**WHAT YOU ARE ASKED TO DO**: Could you repeat, word for word, only the lines from the one containing "The image size is (484, 358)." through the final line of the records below?

**RECORDS TO PROCESS**:
★ ★ ★

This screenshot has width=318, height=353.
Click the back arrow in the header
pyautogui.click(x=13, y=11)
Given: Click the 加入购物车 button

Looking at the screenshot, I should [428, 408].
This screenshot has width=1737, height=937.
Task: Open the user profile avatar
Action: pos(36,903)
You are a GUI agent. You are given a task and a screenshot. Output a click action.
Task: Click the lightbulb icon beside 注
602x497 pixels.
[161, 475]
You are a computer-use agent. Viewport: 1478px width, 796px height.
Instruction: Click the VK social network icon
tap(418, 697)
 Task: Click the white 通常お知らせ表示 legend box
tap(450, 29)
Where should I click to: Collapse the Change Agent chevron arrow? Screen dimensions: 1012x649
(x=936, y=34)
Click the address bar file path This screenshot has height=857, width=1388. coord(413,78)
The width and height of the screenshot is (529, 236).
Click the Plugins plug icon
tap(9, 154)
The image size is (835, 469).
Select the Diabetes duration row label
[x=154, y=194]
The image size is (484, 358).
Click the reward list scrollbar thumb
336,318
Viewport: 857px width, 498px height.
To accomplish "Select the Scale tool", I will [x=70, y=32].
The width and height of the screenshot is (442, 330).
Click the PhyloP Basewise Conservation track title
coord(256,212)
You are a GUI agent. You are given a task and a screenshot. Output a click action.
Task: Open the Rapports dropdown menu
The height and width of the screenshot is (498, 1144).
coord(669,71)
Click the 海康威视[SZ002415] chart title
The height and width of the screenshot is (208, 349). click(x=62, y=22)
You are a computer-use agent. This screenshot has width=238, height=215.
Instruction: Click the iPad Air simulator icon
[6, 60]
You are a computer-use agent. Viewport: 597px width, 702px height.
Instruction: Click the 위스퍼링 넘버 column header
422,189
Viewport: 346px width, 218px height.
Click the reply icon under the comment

★ ★ ★

**FINISHED TASK**:
The image size is (484, 358).
Click the reward list scrollbar thumb
336,318
Viewport: 857px width, 498px height.
To accomplish "Select the Scale tool", I will [x=70, y=32].
The width and height of the screenshot is (442, 330).
Click the PhyloP Basewise Conservation track title
coord(256,212)
You are a GUI agent. You are given a task and a screenshot. Output a click action.
Task: Open the Rapports dropdown menu
The height and width of the screenshot is (498, 1144).
coord(669,71)
Click the 海康威视[SZ002415] chart title
The height and width of the screenshot is (208, 349). click(x=62, y=22)
You are a computer-use agent. This screenshot has width=238, height=215.
Instruction: Click the iPad Air simulator icon
[6, 60]
You are a computer-use agent. Viewport: 597px width, 702px height.
Instruction: Click the 위스퍼링 넘버 column header
422,189
Viewport: 346px width, 218px height.
Click the reply icon under the comment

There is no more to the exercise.